** Data provided follows **

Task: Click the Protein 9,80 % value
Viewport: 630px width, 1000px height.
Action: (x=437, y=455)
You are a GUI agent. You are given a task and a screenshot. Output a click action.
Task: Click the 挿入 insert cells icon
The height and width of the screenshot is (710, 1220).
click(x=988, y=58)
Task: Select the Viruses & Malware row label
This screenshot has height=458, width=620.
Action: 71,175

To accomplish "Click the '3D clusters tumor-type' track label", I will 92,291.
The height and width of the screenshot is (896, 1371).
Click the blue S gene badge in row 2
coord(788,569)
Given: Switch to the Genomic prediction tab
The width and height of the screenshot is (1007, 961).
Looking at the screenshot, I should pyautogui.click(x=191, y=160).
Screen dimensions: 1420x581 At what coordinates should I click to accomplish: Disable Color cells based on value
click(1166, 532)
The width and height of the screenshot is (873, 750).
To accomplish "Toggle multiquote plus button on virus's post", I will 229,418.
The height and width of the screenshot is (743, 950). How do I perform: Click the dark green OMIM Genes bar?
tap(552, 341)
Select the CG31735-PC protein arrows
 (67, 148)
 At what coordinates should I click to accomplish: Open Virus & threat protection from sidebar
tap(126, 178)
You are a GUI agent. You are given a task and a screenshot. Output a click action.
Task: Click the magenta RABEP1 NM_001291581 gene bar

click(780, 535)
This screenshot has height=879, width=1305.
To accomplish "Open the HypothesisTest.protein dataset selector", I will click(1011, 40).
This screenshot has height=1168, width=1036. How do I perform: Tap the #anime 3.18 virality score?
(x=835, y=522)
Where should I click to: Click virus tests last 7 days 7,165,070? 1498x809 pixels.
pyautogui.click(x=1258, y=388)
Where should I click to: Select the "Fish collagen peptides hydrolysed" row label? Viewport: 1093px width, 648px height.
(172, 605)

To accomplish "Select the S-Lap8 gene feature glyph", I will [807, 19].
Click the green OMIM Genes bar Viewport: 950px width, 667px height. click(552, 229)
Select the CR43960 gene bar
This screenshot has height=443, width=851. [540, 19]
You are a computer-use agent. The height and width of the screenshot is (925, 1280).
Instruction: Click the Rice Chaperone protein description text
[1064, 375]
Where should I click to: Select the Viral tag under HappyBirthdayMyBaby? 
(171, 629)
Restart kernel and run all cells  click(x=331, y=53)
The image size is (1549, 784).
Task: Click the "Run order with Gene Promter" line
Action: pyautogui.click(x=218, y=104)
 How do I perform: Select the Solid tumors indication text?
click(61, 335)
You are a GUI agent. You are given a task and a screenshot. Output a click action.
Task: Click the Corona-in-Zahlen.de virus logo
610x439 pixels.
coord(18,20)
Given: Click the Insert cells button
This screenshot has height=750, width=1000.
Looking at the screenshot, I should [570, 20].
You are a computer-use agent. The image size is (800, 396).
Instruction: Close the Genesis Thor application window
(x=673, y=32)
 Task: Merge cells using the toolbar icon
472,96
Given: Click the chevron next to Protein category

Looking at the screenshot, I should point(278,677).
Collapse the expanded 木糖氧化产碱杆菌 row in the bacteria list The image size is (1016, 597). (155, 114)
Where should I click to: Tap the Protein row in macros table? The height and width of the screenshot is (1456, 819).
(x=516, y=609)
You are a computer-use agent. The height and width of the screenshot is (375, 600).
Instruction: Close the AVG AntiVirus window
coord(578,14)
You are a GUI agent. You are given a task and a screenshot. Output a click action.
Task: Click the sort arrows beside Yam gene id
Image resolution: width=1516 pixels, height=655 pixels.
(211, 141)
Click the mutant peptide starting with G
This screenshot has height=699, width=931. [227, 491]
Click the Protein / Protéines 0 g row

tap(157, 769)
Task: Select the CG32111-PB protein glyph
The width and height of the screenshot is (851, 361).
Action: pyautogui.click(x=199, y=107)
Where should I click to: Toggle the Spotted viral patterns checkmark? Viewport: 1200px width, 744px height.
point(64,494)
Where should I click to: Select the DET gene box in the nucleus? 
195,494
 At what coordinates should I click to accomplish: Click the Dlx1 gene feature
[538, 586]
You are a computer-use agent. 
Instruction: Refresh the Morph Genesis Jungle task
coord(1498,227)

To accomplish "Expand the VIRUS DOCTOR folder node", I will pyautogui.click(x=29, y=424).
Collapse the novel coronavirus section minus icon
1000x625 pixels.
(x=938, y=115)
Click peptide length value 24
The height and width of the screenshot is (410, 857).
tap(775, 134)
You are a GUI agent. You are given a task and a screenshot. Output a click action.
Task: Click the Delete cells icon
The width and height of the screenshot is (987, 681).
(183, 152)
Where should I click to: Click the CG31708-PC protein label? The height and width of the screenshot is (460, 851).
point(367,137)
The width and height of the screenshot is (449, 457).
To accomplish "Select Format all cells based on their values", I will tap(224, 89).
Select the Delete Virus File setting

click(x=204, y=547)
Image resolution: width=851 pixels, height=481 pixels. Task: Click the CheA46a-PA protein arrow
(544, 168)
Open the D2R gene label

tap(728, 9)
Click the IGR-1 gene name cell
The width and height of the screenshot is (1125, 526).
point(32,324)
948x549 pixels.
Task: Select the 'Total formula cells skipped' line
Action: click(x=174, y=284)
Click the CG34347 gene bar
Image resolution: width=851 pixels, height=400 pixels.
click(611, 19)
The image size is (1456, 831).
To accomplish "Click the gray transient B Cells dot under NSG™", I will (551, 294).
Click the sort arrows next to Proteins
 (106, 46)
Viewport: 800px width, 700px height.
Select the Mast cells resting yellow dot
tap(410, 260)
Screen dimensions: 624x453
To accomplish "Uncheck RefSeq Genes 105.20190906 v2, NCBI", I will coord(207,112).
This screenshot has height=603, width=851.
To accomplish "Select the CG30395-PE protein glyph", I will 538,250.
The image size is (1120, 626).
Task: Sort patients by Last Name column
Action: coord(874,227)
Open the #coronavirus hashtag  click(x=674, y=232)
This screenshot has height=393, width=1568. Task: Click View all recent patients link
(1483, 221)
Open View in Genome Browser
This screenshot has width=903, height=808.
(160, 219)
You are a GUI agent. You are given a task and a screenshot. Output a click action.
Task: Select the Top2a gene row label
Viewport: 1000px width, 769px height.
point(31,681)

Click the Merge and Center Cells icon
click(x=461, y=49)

** End of Data provided **

What this task involves >>
Quote the whole listing above, leaving nothing out.

Answer to this task >>
Task: Click the Protein 9,80 % value
Viewport: 630px width, 1000px height.
Action: (x=437, y=455)
You are a GUI agent. You are given a task and a screenshot. Output a click action.
Task: Click the 挿入 insert cells icon
The height and width of the screenshot is (710, 1220).
click(x=988, y=58)
Task: Select the Viruses & Malware row label
This screenshot has height=458, width=620.
Action: 71,175

To accomplish "Click the '3D clusters tumor-type' track label", I will 92,291.
The height and width of the screenshot is (896, 1371).
Click the blue S gene badge in row 2
coord(788,569)
Given: Switch to the Genomic prediction tab
The width and height of the screenshot is (1007, 961).
Looking at the screenshot, I should pyautogui.click(x=191, y=160).
Screen dimensions: 1420x581 At what coordinates should I click to accomplish: Disable Color cells based on value
click(1166, 532)
The width and height of the screenshot is (873, 750).
To accomplish "Toggle multiquote plus button on virus's post", I will 229,418.
The height and width of the screenshot is (743, 950). How do I perform: Click the dark green OMIM Genes bar?
tap(552, 341)
Select the CG31735-PC protein arrows
 (67, 148)
 At what coordinates should I click to accomplish: Open Virus & threat protection from sidebar
tap(126, 178)
You are a GUI agent. You are given a task and a screenshot. Output a click action.
Task: Click the magenta RABEP1 NM_001291581 gene bar

click(780, 535)
This screenshot has height=879, width=1305.
To accomplish "Open the HypothesisTest.protein dataset selector", I will click(1011, 40).
This screenshot has height=1168, width=1036. How do I perform: Tap the #anime 3.18 virality score?
(x=835, y=522)
Where should I click to: Click virus tests last 7 days 7,165,070? 1498x809 pixels.
pyautogui.click(x=1258, y=388)
Where should I click to: Select the "Fish collagen peptides hydrolysed" row label? Viewport: 1093px width, 648px height.
(172, 605)

To accomplish "Select the S-Lap8 gene feature glyph", I will [807, 19].
Click the green OMIM Genes bar Viewport: 950px width, 667px height. click(552, 229)
Select the CR43960 gene bar
This screenshot has height=443, width=851. [540, 19]
You are a computer-use agent. The height and width of the screenshot is (925, 1280).
Instruction: Click the Rice Chaperone protein description text
[1064, 375]
Where should I click to: Select the Viral tag under HappyBirthdayMyBaby? 
(171, 629)
Restart kernel and run all cells  click(x=331, y=53)
The image size is (1549, 784).
Task: Click the "Run order with Gene Promter" line
Action: pyautogui.click(x=218, y=104)
 How do I perform: Select the Solid tumors indication text?
click(61, 335)
You are a GUI agent. You are given a task and a screenshot. Output a click action.
Task: Click the Corona-in-Zahlen.de virus logo
610x439 pixels.
coord(18,20)
Given: Click the Insert cells button
This screenshot has height=750, width=1000.
Looking at the screenshot, I should [570, 20].
You are a computer-use agent. The image size is (800, 396).
Instruction: Close the Genesis Thor application window
(x=673, y=32)
 Task: Merge cells using the toolbar icon
472,96
Given: Click the chevron next to Protein category

Looking at the screenshot, I should point(278,677).
Collapse the expanded 木糖氧化产碱杆菌 row in the bacteria list The image size is (1016, 597). (155, 114)
Where should I click to: Tap the Protein row in macros table? The height and width of the screenshot is (1456, 819).
(x=516, y=609)
You are a computer-use agent. The height and width of the screenshot is (375, 600).
Instruction: Close the AVG AntiVirus window
coord(578,14)
You are a GUI agent. You are given a task and a screenshot. Output a click action.
Task: Click the sort arrows beside Yam gene id
Image resolution: width=1516 pixels, height=655 pixels.
(211, 141)
Click the mutant peptide starting with G
This screenshot has height=699, width=931. [227, 491]
Click the Protein / Protéines 0 g row

tap(157, 769)
Task: Select the CG32111-PB protein glyph
The width and height of the screenshot is (851, 361).
Action: pyautogui.click(x=199, y=107)
Where should I click to: Toggle the Spotted viral patterns checkmark? Viewport: 1200px width, 744px height.
point(64,494)
Where should I click to: Select the DET gene box in the nucleus? 
195,494
 At what coordinates should I click to accomplish: Click the Dlx1 gene feature
[538, 586]
You are a computer-use agent. 
Instruction: Refresh the Morph Genesis Jungle task
coord(1498,227)

To accomplish "Expand the VIRUS DOCTOR folder node", I will pyautogui.click(x=29, y=424).
Collapse the novel coronavirus section minus icon
1000x625 pixels.
(x=938, y=115)
Click peptide length value 24
The height and width of the screenshot is (410, 857).
tap(775, 134)
You are a GUI agent. You are given a task and a screenshot. Output a click action.
Task: Click the Delete cells icon
The width and height of the screenshot is (987, 681).
(183, 152)
Where should I click to: Click the CG31708-PC protein label? The height and width of the screenshot is (460, 851).
point(367,137)
The width and height of the screenshot is (449, 457).
To accomplish "Select Format all cells based on their values", I will tap(224, 89).
Select the Delete Virus File setting

click(x=204, y=547)
Image resolution: width=851 pixels, height=481 pixels. Task: Click the CheA46a-PA protein arrow
(544, 168)
Open the D2R gene label

tap(728, 9)
Click the IGR-1 gene name cell
The width and height of the screenshot is (1125, 526).
point(32,324)
948x549 pixels.
Task: Select the 'Total formula cells skipped' line
Action: click(x=174, y=284)
Click the CG34347 gene bar
Image resolution: width=851 pixels, height=400 pixels.
click(611, 19)
The image size is (1456, 831).
To accomplish "Click the gray transient B Cells dot under NSG™", I will (551, 294).
Click the sort arrows next to Proteins
 (106, 46)
Viewport: 800px width, 700px height.
Select the Mast cells resting yellow dot
tap(410, 260)
Screen dimensions: 624x453
To accomplish "Uncheck RefSeq Genes 105.20190906 v2, NCBI", I will coord(207,112).
This screenshot has height=603, width=851.
To accomplish "Select the CG30395-PE protein glyph", I will 538,250.
The image size is (1120, 626).
Task: Sort patients by Last Name column
Action: coord(874,227)
Open the #coronavirus hashtag  click(x=674, y=232)
This screenshot has height=393, width=1568. Task: Click View all recent patients link
(1483, 221)
Open View in Genome Browser
This screenshot has width=903, height=808.
(160, 219)
You are a GUI agent. You are given a task and a screenshot. Output a click action.
Task: Select the Top2a gene row label
Viewport: 1000px width, 769px height.
point(31,681)

Click the Merge and Center Cells icon
click(x=461, y=49)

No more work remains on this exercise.